Rabbi Dr. Daniel Roth

Director, Mosaica

Rabbi Dr. Daniel Roth is the director of Mosaica, an Israeli NGO advancing community mediation and dialogue in Israel. Much of Roth’s work focuses on the network of insider religious mediators who help prevent, mitigate, and mediate crisis situations throughout Israel, the Middle East, and beyond. Roth also works to connect religious leaders to the roughly 90 community mediation and dialogue centers and initiatives throughout Israel, including 30 in the Arab sector and 16 in mixed Jewish-Arab cities and areas, which Mosaica professionally supports through a tender of the Ministry of Welfare and Social Affairs called the Gishurim Project.

 

Dr. Roth is a core faculty member at Bar-Ilan University’s Graduate Program for Conflict Management, Resolution and Negotiation and at Tel Aviv University’s International Program in Conflict Resolution and Mediation, where he teaches graduate courses on crisis management, religious conflict resolution, and peacebuilding.

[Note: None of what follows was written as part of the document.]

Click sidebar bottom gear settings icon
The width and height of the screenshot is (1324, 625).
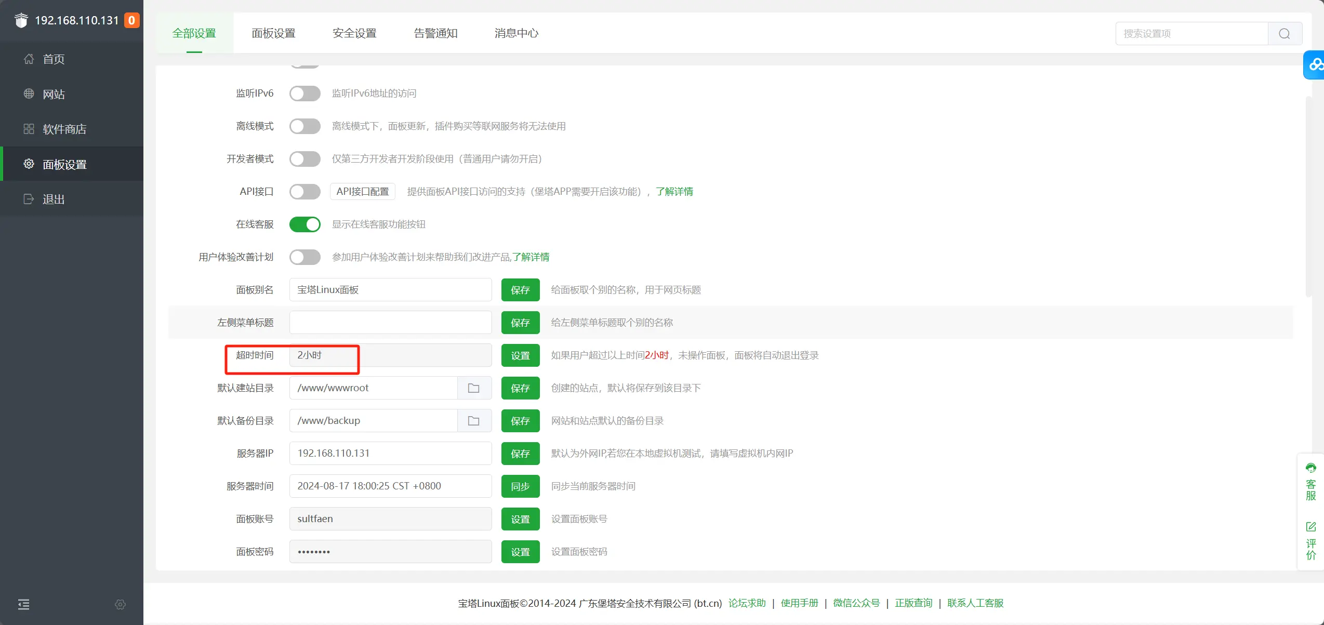(120, 604)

Roth is also a core faculty member of Shakla vaTariya, the institute for negotiation and crisis management based in Herzliya. Roth is also a regular lecturer for MEJDI Tours/National Geographic. He has published several academic articles on conflict resolution in the Jewish tradition and on insider religious mediation in the context of the Israeli-Palestinian Conflict. His book, Third-Party Peacemakers in Judaism: Text Theory and Practice, was published by Oxford University Press in 2021.

 

Formerly, Roth was the founder and director of the Pardes Center for Judaism and Conflict Resolution; the Mahloket Matters Projects; and the 9Adar: Jewish Week of Constructive Conflict, which continues today as Dibur Hadash: the Israeli Week of Mediation and Dialogue. Roth was a senior research fellow at George Mason University’s Center for World Religions, Diplomacy and Conflict Resolution.

 

Roth holds a Ph.D. from Bar-Ilan University’s Graduate Program for Conflict Management, Resolution, and Negotiation; an MA in Talmud from the Hebrew University of Jerusalem; a B.Ed in Jewish Philosophy from Herzog Teachers’ College; and studied for eight years at Yeshivat Har Etzion during which time he received Orthodox rabbinic ordination. He lives with his wife and four children in Jerusalem.